Among the common data contributors in both this round and the previous round, 2020 prices averaged 252 percent of Medicare, which is similar to the 247 percent relative price reported in the previous round for 2018.
Prices for common outpatient services performed in ASCs averaged 162 percent of Medicare payments, but if paid using Medicare, payment rates for HOPDs would have averaged 117 percent of Medicare.
Although relative prices are lower for ASC claims priced according to HOPD rules, HOPD prices are higher than ASC prices. Among a set of five procedures commonly performed in both ASCs and HOPDs, the average HOPD price was $6,169 and the average ASC price was $2,404.
Very little variation in prices is explained by each hospital's share of patients covered by Medicare or Medicaid, although a larger portion of price variation is explained by hospital market power.
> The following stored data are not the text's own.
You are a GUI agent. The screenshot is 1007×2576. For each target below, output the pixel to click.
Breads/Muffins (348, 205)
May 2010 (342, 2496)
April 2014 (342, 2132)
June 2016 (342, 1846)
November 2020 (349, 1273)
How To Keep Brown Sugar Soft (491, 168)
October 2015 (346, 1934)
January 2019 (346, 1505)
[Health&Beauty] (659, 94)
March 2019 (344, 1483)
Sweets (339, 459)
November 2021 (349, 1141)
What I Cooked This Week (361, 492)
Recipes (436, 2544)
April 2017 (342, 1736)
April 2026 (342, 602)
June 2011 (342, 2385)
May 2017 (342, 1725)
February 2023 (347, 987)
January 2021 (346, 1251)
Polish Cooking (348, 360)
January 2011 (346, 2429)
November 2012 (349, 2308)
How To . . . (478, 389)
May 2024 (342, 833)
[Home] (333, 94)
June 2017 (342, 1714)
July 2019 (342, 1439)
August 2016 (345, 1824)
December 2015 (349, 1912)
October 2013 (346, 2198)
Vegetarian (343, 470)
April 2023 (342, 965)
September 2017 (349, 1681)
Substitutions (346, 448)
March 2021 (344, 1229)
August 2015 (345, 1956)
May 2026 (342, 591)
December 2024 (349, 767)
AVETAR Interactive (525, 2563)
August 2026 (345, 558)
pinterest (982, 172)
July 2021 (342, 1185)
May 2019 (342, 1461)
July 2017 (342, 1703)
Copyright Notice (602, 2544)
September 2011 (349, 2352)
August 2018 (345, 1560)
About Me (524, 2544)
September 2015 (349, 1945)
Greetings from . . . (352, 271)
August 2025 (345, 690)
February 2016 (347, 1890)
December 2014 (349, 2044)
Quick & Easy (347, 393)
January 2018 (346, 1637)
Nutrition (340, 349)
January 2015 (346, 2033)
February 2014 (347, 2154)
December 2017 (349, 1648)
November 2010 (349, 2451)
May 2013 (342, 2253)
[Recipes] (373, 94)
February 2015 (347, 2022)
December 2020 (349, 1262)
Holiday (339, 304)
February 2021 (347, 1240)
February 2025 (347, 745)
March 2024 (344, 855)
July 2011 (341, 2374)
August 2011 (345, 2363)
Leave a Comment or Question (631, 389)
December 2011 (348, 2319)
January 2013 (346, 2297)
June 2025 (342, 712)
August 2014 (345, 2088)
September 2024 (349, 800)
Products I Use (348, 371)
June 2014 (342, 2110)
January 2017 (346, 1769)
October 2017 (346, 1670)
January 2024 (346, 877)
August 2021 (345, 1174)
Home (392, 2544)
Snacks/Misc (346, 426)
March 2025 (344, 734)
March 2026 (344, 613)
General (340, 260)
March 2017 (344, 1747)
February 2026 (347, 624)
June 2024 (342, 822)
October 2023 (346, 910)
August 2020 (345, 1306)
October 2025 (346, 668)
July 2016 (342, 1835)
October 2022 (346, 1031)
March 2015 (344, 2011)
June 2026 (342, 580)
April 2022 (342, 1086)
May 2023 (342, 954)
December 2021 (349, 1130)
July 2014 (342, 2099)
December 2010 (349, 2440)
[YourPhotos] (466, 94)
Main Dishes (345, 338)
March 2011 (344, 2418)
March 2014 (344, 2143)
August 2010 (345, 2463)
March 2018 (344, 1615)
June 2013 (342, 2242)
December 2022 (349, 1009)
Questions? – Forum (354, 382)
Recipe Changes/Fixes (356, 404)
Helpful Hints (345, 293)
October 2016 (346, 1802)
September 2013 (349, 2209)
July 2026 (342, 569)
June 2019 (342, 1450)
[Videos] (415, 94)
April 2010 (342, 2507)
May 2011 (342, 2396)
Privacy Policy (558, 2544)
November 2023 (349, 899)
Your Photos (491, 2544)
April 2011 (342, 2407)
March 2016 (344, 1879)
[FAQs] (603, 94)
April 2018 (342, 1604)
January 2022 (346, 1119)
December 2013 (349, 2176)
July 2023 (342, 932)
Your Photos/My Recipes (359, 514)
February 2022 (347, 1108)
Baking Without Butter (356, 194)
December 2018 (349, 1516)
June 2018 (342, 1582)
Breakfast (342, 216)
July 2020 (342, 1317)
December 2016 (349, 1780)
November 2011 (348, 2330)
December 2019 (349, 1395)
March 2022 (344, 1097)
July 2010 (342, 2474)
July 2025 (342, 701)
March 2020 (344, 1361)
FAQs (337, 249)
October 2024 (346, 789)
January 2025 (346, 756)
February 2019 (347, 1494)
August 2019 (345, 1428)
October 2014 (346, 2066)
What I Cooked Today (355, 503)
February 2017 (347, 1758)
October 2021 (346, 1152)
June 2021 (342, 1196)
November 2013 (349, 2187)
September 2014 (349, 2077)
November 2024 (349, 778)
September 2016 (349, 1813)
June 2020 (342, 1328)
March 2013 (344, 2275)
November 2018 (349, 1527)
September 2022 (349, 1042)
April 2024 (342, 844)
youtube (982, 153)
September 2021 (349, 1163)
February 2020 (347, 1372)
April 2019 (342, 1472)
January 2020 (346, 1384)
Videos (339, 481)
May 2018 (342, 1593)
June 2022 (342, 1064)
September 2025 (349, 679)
Prices for COVID-19 hospitalization were similar to prices for overall inpatient admissions and averaged 241 percent of Medicare.
Implications
Because employer-sponsored spending comes from employee wages and benefits, employers have a fiduciary responsibility to administer benefits “solely in the interest of participants and beneficiaries” (U.S. Department of Labor, 2022). Employers and policymakers are unable to fulfill this obligation to their workforce without information on prices. For many employers, the prices they and their employees pay for hospital care might represent the value (e.g., quality of care, access to specialty providers, or breadth of network options) delivered by hospitals. Other employers might wish to use this and other information to reduce health care spending. For those employers, negotiating prices based on contextualized data presents a tangible way to reduce health care spending. Where quality and convenience are comparable, employers can use network and benefit design approaches to move patient volume away from higher-priced, lower-value hospitals and hospital systems and toward lower-priced, higher-value providers. Employers can also use this information to reformulate how contracts are negotiated on their behalf.
These types of changes are not possible without usable transparent prices paid to providers. However, price transparency alone will not lead to changes if employers do not act on price information. In some cases, employers might need state or federal policy interventions to rebalance negotiating leverage between hospitals and their health plans. Such interventions could include addressing noncompetitive health care markets, placing limits on payments for out-of-network hospital care, or allowing employers to buy into Medicare or another public option that pays providers prices based on Medicare.
Notes
This study was funded by the Robert Wood Johnson Foundation and participating employers and was carried out within the Payment, Cost, and Coverage Program in RAND Health Care and in collaboration with the Employers’ Forum of Indiana.